即位の儀式を見ていて、あんなに雨がざんざん降っていたのに、天皇皇后両陛下がお参りしたら、一時的に晴れ上がった。私なんて単純だから「ああ、やっぱり皇居の賢所には神がおられるのだな」と思った。その程度には神仏というものを信じている。

私は天皇制に別に賛成でも反対でもなく憲法でそうあるならそれでいいのじゃないかという感じ。とはいえ、出自だけで地位が決まることがいいとも思っていない。

たまたまそこに生まれたからというだけでその地位が保障されることには疑問がある。だからといって天皇制反対とかまで思っていない。つまり深く考えていないということだ。

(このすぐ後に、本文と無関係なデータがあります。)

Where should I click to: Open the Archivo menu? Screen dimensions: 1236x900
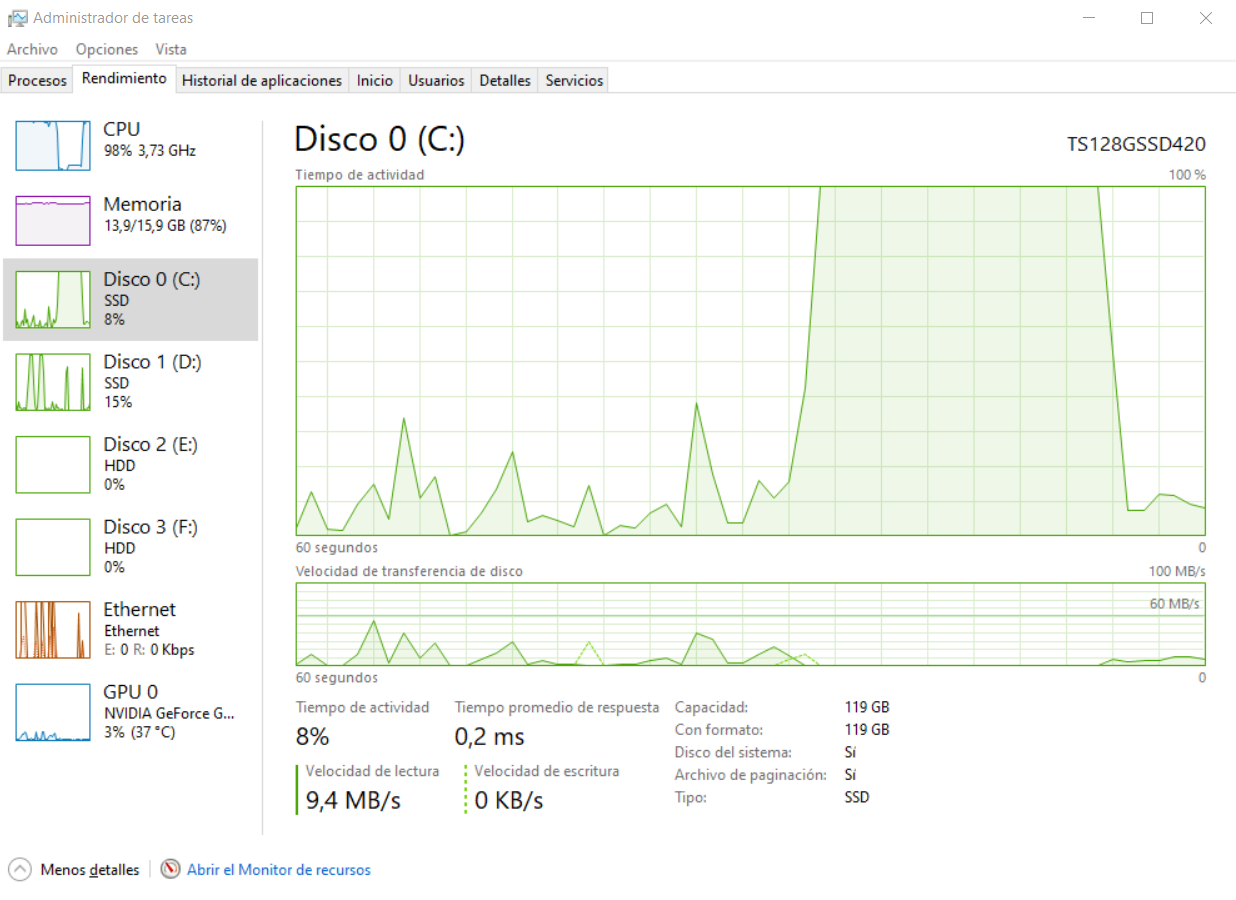32,48
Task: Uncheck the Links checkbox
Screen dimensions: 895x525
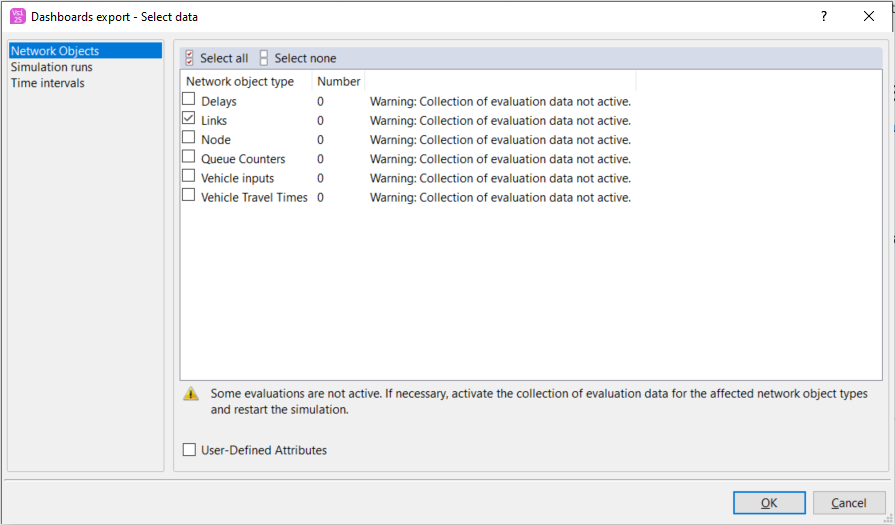Action: [189, 120]

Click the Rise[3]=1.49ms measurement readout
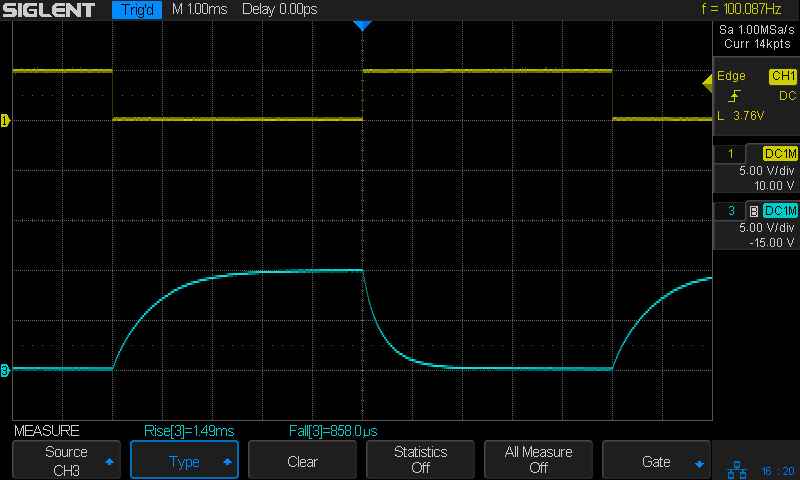tap(187, 431)
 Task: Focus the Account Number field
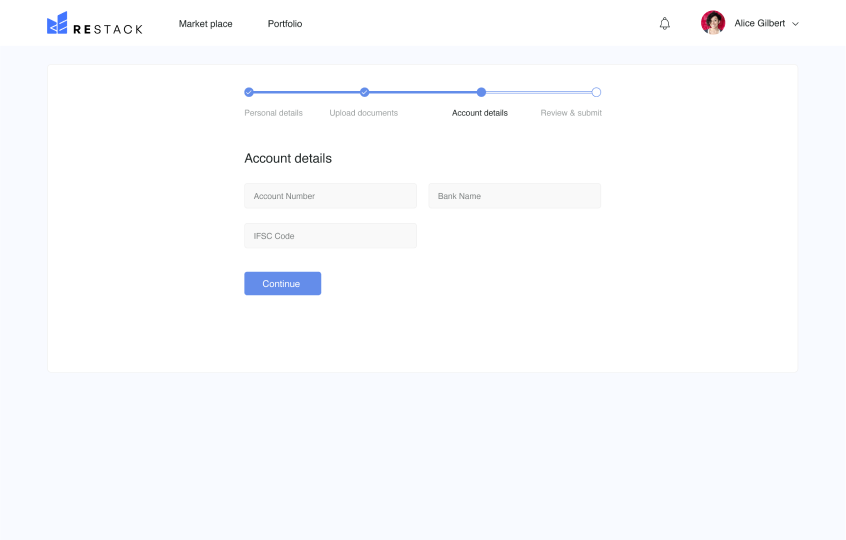click(x=330, y=196)
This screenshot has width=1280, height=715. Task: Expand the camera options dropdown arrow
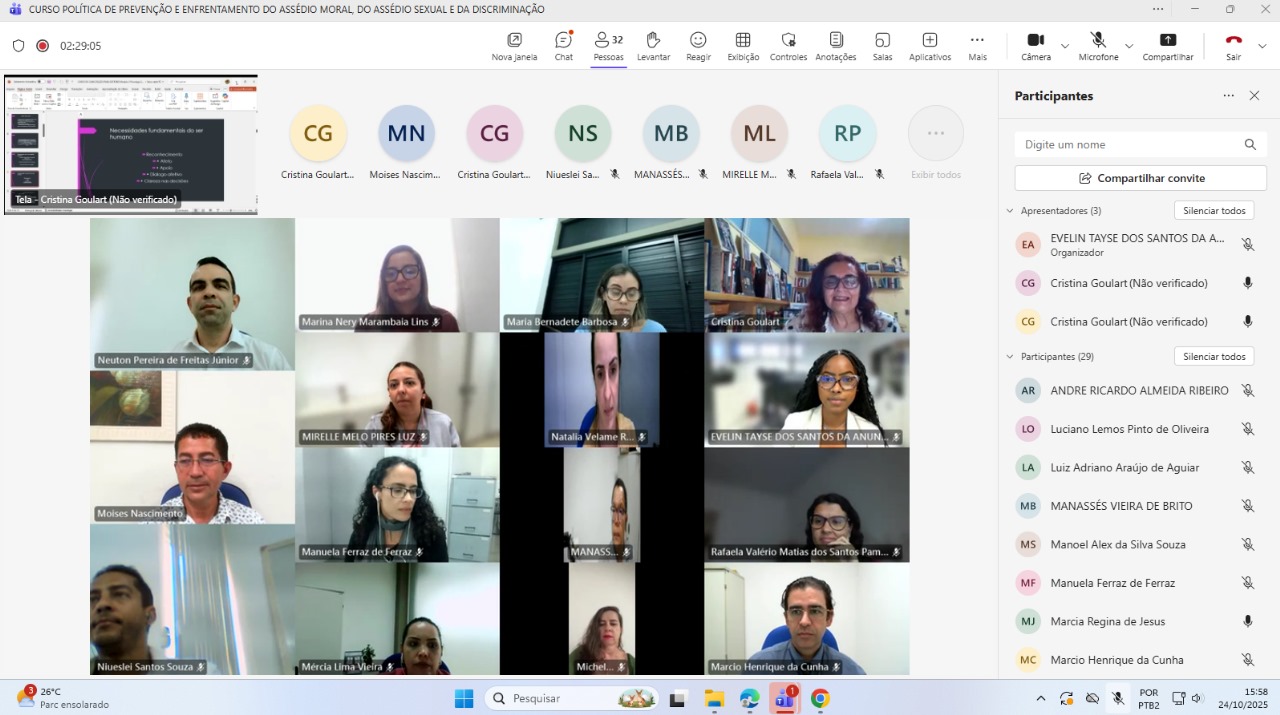coord(1064,46)
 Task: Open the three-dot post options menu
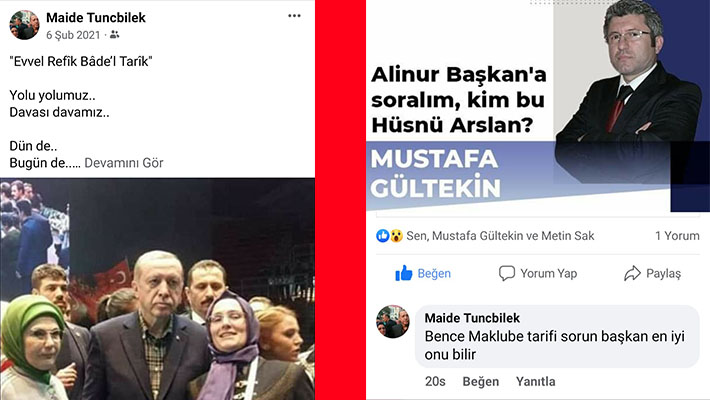294,16
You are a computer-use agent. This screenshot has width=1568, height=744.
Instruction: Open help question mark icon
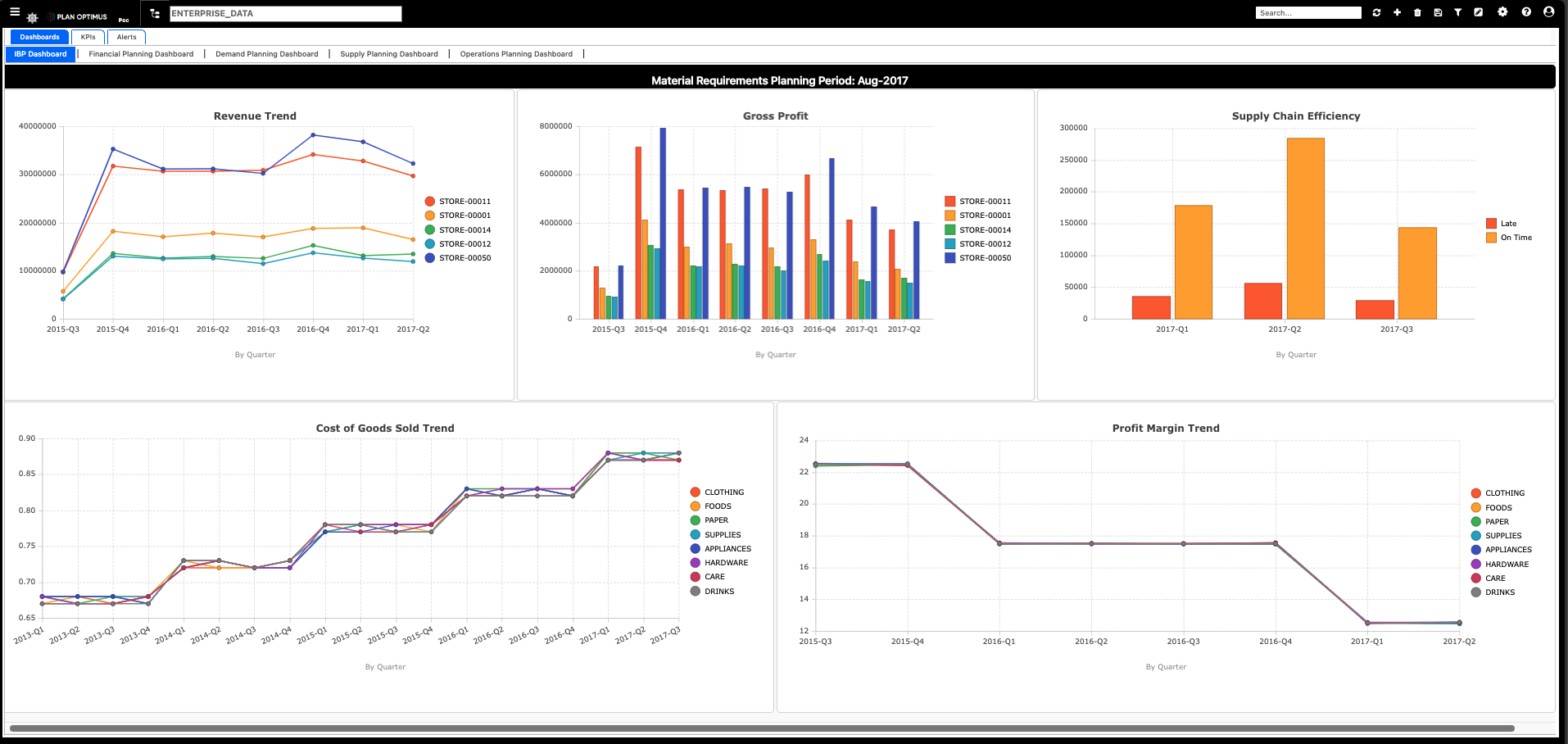(1526, 11)

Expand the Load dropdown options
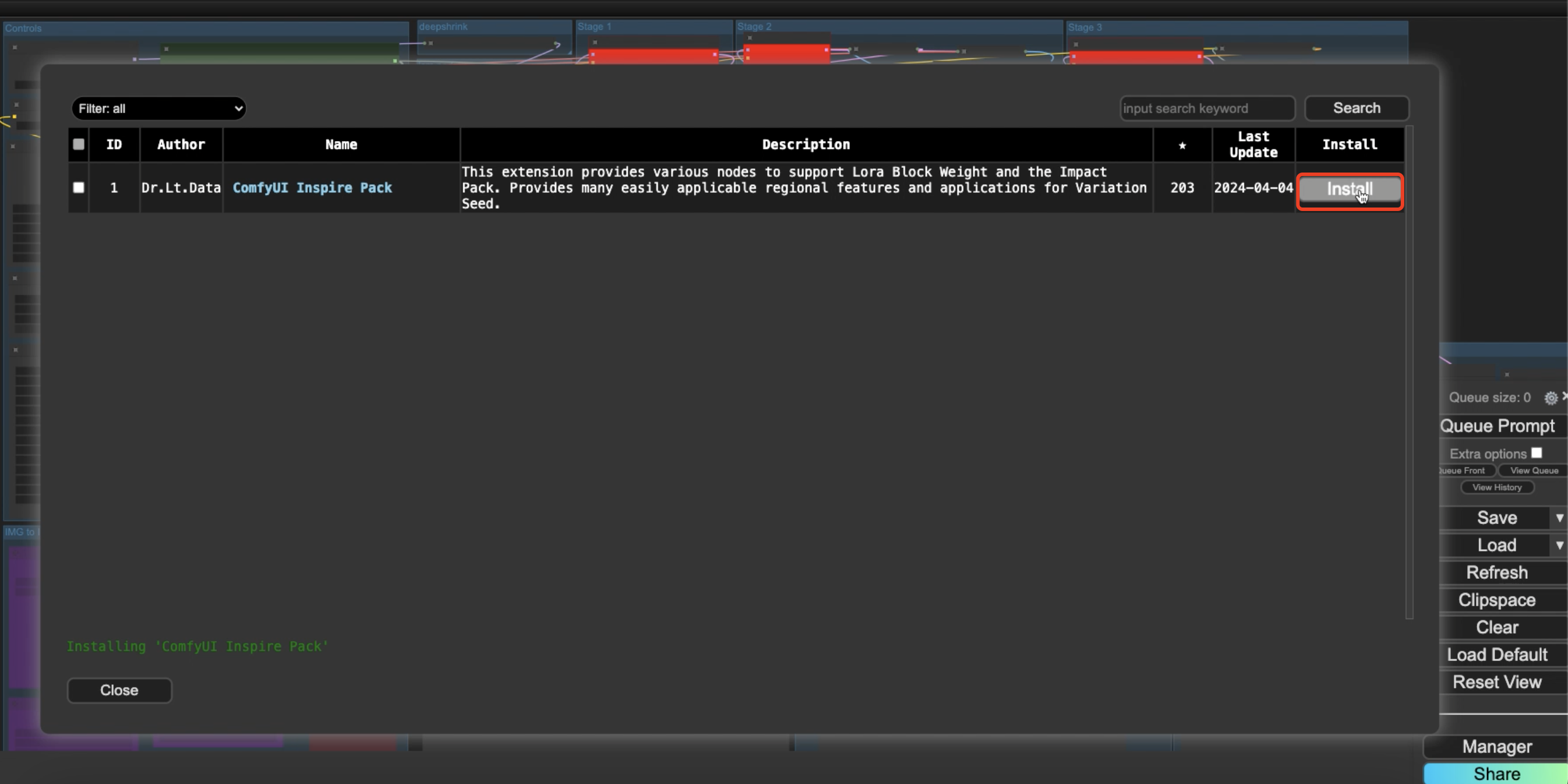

とにかくここまで病気ひきずっているんだから、面倒なことを考えるのは、自分の身辺問題だけで十分だ。

さて、北山修の『心の消化と排出』の新版を読んでいるんだけど、これ旧版を読んだ時よりピンとくるものがあった。たぶんそれは私がこの数年子どもの施設にかかわっているからだろうか、と思う。

新版 心の消化と排出――文字通りの体験が比喩になる過程
新版 心の消化と排出――文字通りの体験が比喩になる過程

「現代文明そのものが、「下半身から上半身への移動」(Freud)の様相を呈しており、神経性食思不振や境界例などの治療で明らかとなる、」(北山、P85)。

自分が病気になり母を看取り、たまに出る支援者会議で、若い人にも上の人に対しても、発言するときの枕詞みたいに必ず言うようになったのが「この仕事って難しい仕事ですよね」ということ。念を押すように言う。現場の人たちはこれが「難しい仕事なんだ」という意識が薄れていて、さらっとやっている。私もそうだったのだろうか。